2. GAIN ON SALES OF MARKETABLE SECURITIES
The Company realized gains from the sales of shares of Jacobs Engineering
Group, Inc. of $5,457,000 and $ 5,161,000 for the nine months ended
September 30, 1994 and 1993, respectively, and $1,646,000 and $2,065,000
for the three months ended September 30, 1994 and 1993, respectively .
3. COMMITMENTS AND CONTINGENCIES
Federal income tax returns of the Company and its subsidiaries for the years
1975 through 1983 are under review by the Internal Revenue Service.
The Company believes that final settlement of its Federal tax liability
for those years will not have a significant effect on its consolidated
financial position.
The Company is a defendant in a lawsuit by a co-owner on one of its oil
and gas properties. The lawsuit seeks an unspecified amount of royalties
and interest for prior year production at the property. While the ultimate
outcome of this litigation cannot be predicted at this time, management
believes that this matter will not have a material adverse effect on the
Company's consolidated financial position or its results of operations.
MANAGEMENT'S DISCUSSION AND ANALYSIS OF
FINANCIAL CONDITION AND RESULTS OF OPERATIONS
Results of Operations
Net income for the nine months ended September 30 increased from $3,372,000
in 1993 to $3,520,000 in 1994. Net income for the quarter ended
September 30 increased from $946,000 in 1993 to $951,000 in 1994.
Consolidated revenues increased from $11,708,000 in the first nine months
of 1993 to $12,036,000 in 1994. Oil and gas revenues decreased by
$332,000 in the first nine months of 1994 as compared to 1993 due to
declines in crude oil prices. Revenues in 1993 included a non-recurring
gas settlement of $450,000.
Real estate revenues increased from $4,704,000 in the first nine months of
1993 to $5,814,000 in 1994. This increase was attributable to the
operations of the income producing real estate properties acquired
June 30, 1993 and March 31, 1994 as well as generally higher rents and
occupancy.

### Data section:
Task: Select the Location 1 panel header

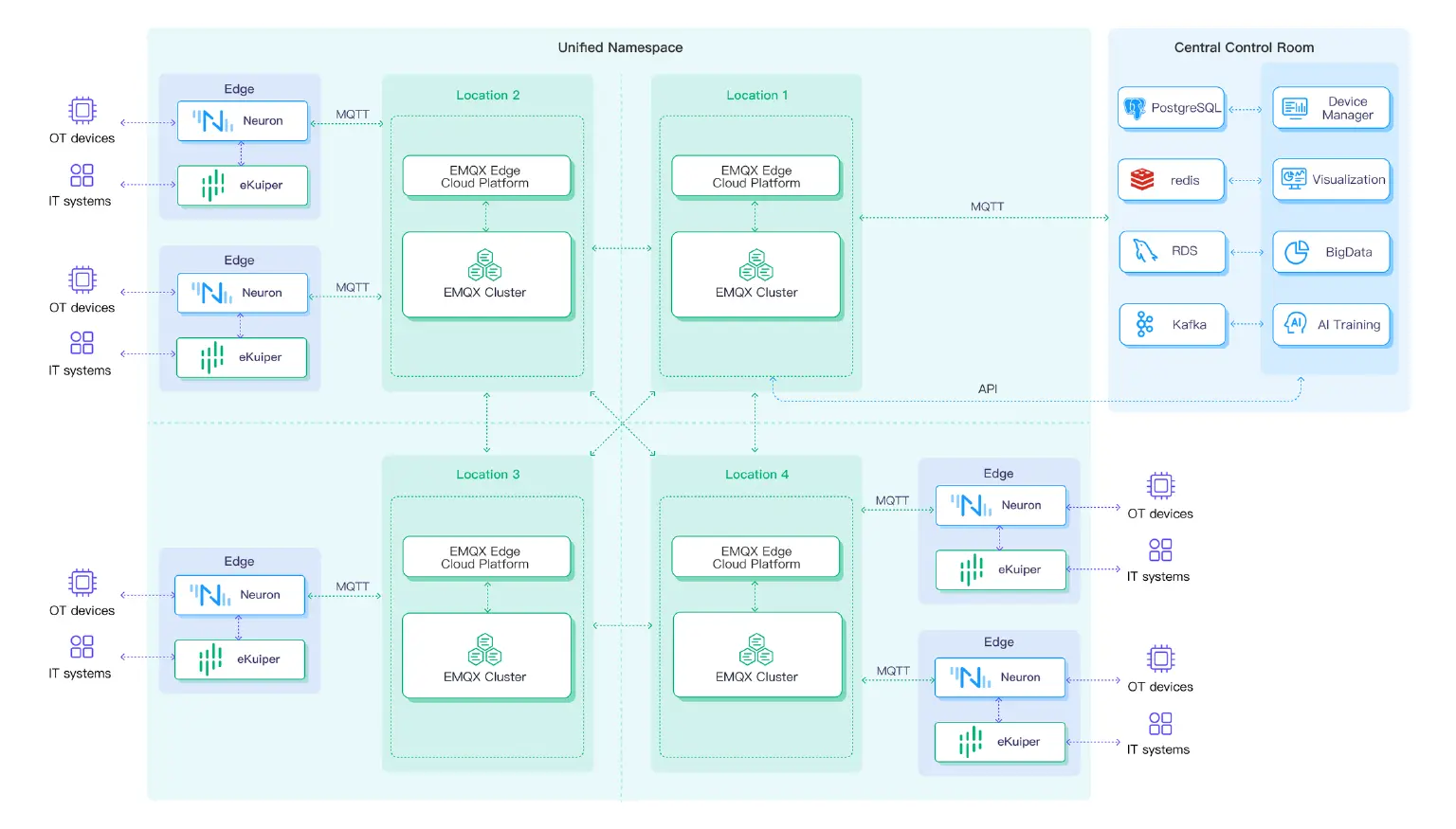Action: 755,95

### Problems to solve:
1) In the financial report, which years of Federal income tax returns are under review by the Internal Revenue Service?
2) Transcribe the financial report starting at the words "2. GAIN ON SALES" and stopping after "1993, respectively .".
The listing is not needed for anything here.

### Task answers:
1) The years 1975 through 1983.

2)
2. GAIN ON SALES OF MARKETABLE SECURITIES
The Company realized gains from the sales of shares of Jacobs Engineering
Group, Inc. of $5,457,000 and $ 5,161,000 for the nine months ended
September 30, 1994 and 1993, respectively, and $1,646,000 and $2,065,000
for the three months ended September 30, 1994 and 1993, respectively .